▶ _WORK ORDER_
Tally the lines of the entries below that hold the word "pixels", and please give only the total.

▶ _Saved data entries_
────────────────────

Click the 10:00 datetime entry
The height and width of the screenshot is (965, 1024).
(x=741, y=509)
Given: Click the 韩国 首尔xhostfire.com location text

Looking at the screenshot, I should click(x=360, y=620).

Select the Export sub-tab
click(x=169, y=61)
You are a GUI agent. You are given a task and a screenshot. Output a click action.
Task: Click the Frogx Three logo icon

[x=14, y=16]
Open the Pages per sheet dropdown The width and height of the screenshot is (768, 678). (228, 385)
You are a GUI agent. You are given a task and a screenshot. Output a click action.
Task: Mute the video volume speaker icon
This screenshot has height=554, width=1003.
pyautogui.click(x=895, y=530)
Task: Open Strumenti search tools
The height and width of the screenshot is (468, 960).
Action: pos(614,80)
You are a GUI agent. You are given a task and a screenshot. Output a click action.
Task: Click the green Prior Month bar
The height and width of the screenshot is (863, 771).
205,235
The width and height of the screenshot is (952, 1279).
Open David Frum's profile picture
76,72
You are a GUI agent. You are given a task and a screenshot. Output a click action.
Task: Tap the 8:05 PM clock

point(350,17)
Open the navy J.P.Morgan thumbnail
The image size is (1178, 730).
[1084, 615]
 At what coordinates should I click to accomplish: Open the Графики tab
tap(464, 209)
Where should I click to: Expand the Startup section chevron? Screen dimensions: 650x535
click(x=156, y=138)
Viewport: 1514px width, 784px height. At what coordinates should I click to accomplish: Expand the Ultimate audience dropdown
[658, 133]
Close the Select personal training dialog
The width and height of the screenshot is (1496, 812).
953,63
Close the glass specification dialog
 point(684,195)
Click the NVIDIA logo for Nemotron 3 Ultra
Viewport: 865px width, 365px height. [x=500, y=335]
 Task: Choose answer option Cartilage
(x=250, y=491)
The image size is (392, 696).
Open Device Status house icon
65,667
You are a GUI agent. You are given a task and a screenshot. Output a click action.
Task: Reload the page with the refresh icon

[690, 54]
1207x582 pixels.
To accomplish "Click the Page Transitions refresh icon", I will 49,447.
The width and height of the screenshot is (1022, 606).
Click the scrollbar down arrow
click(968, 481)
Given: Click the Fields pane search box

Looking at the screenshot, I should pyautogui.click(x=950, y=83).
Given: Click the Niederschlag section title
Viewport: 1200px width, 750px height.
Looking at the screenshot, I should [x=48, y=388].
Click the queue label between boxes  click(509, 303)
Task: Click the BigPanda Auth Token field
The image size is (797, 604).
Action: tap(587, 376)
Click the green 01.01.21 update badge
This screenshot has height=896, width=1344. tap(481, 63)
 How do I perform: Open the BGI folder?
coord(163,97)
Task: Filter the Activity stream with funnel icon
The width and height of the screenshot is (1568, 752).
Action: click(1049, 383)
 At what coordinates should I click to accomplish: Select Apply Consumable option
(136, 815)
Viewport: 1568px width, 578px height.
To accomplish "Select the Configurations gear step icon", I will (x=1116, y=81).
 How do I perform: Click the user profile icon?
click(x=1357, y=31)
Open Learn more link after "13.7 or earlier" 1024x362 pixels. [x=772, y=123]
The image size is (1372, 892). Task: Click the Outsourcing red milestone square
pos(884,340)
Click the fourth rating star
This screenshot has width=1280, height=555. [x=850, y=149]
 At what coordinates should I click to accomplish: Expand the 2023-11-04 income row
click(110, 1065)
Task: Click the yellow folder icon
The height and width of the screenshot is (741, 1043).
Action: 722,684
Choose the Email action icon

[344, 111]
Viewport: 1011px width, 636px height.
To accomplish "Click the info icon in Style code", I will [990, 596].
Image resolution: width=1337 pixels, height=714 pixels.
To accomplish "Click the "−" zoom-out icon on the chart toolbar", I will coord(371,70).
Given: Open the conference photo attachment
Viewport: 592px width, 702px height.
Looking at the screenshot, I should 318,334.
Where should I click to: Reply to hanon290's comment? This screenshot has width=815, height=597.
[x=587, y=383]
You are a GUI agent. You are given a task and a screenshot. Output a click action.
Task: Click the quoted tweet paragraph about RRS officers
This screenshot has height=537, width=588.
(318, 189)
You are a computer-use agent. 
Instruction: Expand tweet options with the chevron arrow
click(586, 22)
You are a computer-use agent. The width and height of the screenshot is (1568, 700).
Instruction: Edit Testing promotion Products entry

────────────────────

▶ _OUTPUT OF THE EXERCISE_
3